Thanks Holly! I am amazed at your quick response. I do like some of the ideas and I know this is an area I need to work on. I have a 5 and a 2 year old. The kinder. work lasts only so long. They do play well together and I just need to put a litle energy into it and not worry about all the clean up involved. I am schooling a 2nd grade and a 4th grade boy as well.Could you possibly star activities that reinforce kindergarten level learning?
God Bless.

2:41 PM  
Blogger Holly said...

Sorry - I can't go back into these posts and 'star' them - I can't access them

However - kindergarten stuff - cut and paste, tracing and printing and labelling things, coloring within the lines (or trying to) - these are all fine motor skills.

ANY topic your older children are working on can be adapted to make an activity for the younger.

If the older are studying castles - have the little ones build castles out of boxes, or trace and color a castle and hang it on the fridge, or make playdough knights or draw and paint full size shields...

If the older are studying bugs - the little ones will join you getting bugs from outside. They can cut out pictures of bugs from National Geographic magazines and make posters for the wall. They can make playdough bugs showing the different types and paint the wings etc; they can cut out drawn and colored bugs and hang in a mobile from the ceiling...

All of the kids can do these activities together and love it - it's just that there are requirements for the older ones - certain terminology to learn, concepts to remember - and quite frankly,they remember them far better when the DO stuff like this!
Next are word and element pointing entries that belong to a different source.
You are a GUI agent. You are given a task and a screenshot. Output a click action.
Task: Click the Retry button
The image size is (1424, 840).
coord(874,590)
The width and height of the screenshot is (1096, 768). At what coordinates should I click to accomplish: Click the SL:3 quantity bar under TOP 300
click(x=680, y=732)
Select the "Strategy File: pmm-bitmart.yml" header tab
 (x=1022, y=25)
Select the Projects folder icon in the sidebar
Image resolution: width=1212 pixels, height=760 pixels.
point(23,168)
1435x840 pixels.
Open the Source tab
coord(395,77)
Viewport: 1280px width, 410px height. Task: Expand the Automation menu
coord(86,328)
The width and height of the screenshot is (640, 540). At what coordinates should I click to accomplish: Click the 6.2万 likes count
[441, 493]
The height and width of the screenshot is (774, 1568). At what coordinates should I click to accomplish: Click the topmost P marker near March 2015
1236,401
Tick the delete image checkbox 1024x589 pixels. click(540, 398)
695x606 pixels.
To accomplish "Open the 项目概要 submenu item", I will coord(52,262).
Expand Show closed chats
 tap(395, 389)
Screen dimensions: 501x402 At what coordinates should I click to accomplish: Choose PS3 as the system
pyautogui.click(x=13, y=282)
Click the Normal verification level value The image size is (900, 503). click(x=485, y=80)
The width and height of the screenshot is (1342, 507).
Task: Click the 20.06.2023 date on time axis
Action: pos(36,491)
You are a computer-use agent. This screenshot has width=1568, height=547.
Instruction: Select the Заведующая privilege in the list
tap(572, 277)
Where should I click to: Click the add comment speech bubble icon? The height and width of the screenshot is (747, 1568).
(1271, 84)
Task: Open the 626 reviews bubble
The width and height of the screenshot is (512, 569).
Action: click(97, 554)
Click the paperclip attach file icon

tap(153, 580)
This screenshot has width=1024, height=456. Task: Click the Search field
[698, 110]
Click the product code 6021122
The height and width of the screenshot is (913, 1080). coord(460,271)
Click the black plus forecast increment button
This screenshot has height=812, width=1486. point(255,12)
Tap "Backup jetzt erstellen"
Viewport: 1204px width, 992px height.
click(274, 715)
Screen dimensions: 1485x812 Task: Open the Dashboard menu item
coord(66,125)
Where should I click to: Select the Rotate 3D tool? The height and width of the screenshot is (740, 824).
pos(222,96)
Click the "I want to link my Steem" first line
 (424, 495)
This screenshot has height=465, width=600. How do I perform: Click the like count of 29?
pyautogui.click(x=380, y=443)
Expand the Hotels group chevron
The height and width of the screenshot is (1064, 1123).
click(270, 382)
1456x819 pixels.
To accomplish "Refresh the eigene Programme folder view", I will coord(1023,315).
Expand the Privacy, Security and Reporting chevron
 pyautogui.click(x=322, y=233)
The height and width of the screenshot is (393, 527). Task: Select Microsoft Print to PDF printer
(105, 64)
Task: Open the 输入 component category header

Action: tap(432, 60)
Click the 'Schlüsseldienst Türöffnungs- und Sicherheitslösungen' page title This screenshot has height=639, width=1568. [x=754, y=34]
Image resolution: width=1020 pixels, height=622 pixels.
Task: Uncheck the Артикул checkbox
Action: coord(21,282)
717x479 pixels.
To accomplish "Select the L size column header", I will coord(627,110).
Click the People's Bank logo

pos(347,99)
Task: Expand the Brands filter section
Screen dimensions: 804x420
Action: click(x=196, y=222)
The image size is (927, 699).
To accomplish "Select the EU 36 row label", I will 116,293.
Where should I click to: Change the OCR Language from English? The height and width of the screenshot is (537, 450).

Little ones can trace and color maps even if they can't fully understand them. I often just make an extra copy of something for the younger children.

Does this help any? If not, contact me directly and I will see if I can explain further.

4:17 PM  
Anonymous Anonymous said...

Yes it helps. Some. My older ones use Seton curriculum and rarely it seems I can have everybody doing the same thing. I'm not very hands on. I like the (take out the books , get the work done ,check it off, yea were done.) Not working very well for the 5 yr old.
But I can get her busy doing more of those types of things. Cutting,paste, etc... Thanks.